# ET 35 rims need info on spacers and lug bolts.



## JBallou (Jan 6, 2009)

Have a set of rims 18" RS4 reps 8j with ET 35 and need to P/U some spacers. I would assume that I need 15mm? for front and back. How long do the bolts need to be? can they be found in black? or are covers needed.
Are there any major differences in the spacer companies? I know that I should have the hub centric extension. But what about alloy types etc.
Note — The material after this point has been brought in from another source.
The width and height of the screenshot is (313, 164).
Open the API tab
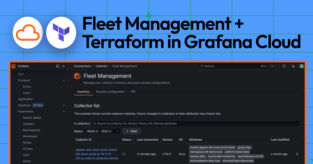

Any particular venders that are cheep and easy? in a good way of coarse.

And yes I will post pictures when they are mounted.


----------



## b5in (Sep 10, 2003)

*Re: ET 35 rims need info on spacers and lug bolts. (JBallou)*

I had H&R 20mm spacers that bolt to the hub & then you use your stock lugs for the wheels, only difference is mine were 19's, but same offset:


----------



## Q5 (Nov 9, 2008)

*Re: ET 35 rims need info on spacers and lug bolts. (b5in)*

I like your ride!
Ever think of matching your flares wit your body color?
[http://www.sargentschutt.com/photos/225737638-XL.jpg]


----------



## b5in (Sep 10, 2003)

*Re: ET 35 rims need info on spacers and lug bolts. (Q5)*


_Quote, originally posted by *Q5* »_I like your ride!
Ever think of matching your flares wit your body color?








 
All the time, but with a wife & 3 kids I have to pace my funds very wisely & really slowly


----------



## b5in (Sep 10, 2003)

*Re: ET 35 rims need info on spacers and lug bolts. (b5in)*

here's how it looks now & what's funny is I just picked up the same exact wheels (B7 RS4's) for next winter, they look nice so I am happy I got them, but summer mode is 20" Carlsson 1/16's


----------